Reading between the lines here, though, it sounds like HotSpot's analysis phase is currently the bottleneck. They keep saying that it's good for server-side application rather than client-side; I suspect that despite their claims that 'server applications are more VM-intensive', this is actually due to the fact that it takes a while during any given session to analyze the code far enough to realize the speedup (less of a problem for servers, for which sessions are typically very long).
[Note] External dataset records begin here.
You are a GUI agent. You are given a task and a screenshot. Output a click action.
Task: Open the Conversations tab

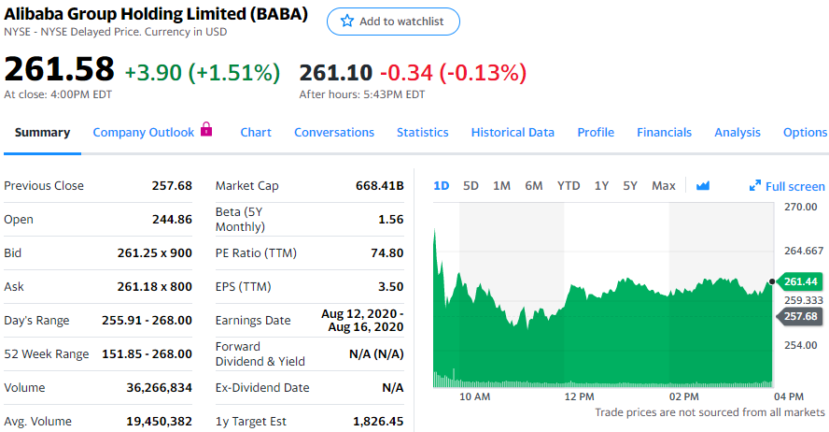[x=334, y=133]
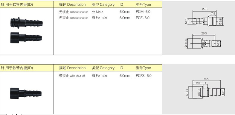The height and width of the screenshot is (115, 235).
Task: Click the second table's ID column header
Action: tap(121, 68)
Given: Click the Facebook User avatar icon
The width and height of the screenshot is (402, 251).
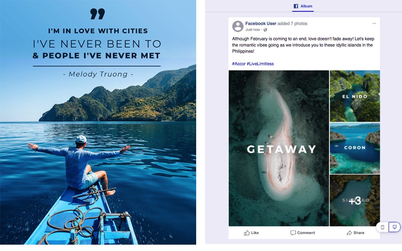Looking at the screenshot, I should (x=238, y=26).
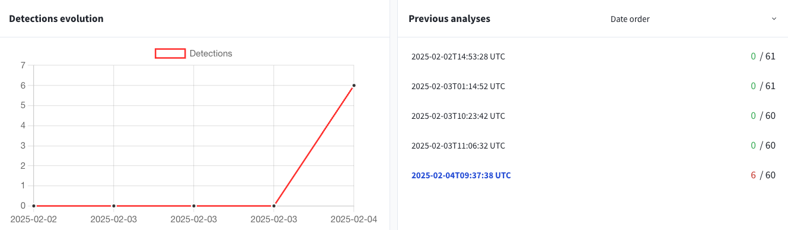
Task: Open the Date order dropdown
Action: point(693,19)
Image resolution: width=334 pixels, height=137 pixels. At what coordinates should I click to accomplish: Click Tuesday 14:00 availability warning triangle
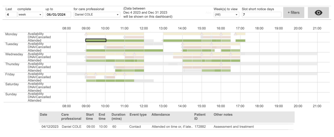point(182,44)
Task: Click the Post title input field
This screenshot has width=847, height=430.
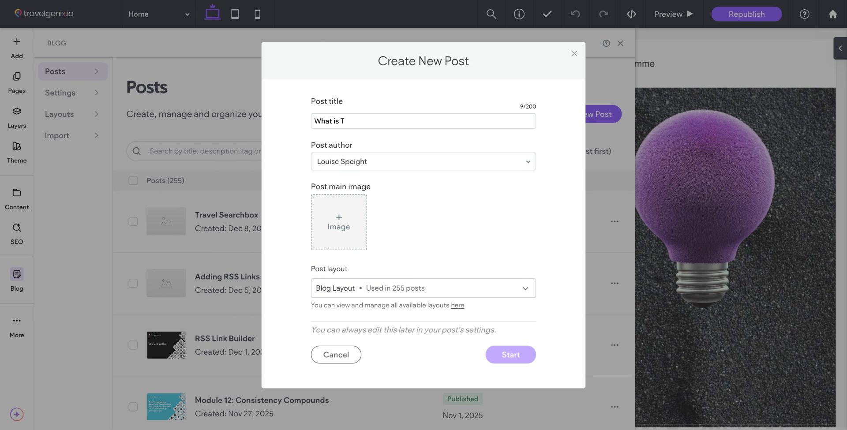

Of course, there are good ways around this besides just improving the analysis -- specifically, saving analysis info across sessions (ship your app with a baseline analysis, which will then be modified gradually by the user's VM based on their usage patterns).
-spc
This is *not* cold fusion, by any of the several definitions; this is *thermo*nuclear fusion. That is, getting atoms (well, nuclei) to collide by heating them up a lot. The whole 'cold fusion' fiasco ala Pons and Fleishman (sp?) has cooled down a lot (no pun intended), but it still isn't mainstream science. In fact, the continuing research into the effect they described is no longer even classified generally as fusion, and most don't see any possibility of large-scale energy production using that effect. However, there still *is* the possibility of real non-thermonuclear (ie, 'cold') fusion... see my other post.
-spc
I was dissappointed that the article doesn't mention that there is also promising research into other methods of fusion; namely at least one method that doesn't require extremely high temperatures that neccessitate the huge, inefficient reactor in the first place. I can't recall where the research is being done, but there's at least one non-thermo approach that uses electrons concentrated in the center of a spherical chamber (they are continuously fired into the center in a way that's kind of the opposite of what happens inside a television); the electrons create a huge potential well and attract the (ionic) fuel, which then doesn't actually collide with the electrons but rather with other fuel particles also pulled into the center... at very high speeds. Doesn't require high temperatures to attain the neccessary particle speeds... those suckers have to ram into one another *hard*, but heating them up isn't the only way to do that. The original research was done in the sixties, I believe, but it never became efficient because there was no way to keep the concentration of electrons in the center without losing most of them. Thermonuclear (brute-force) methods took over in the seventies... but recently I hear research into this alternate method is starting up again, and looks quite promising! So, anybody have a link for this research?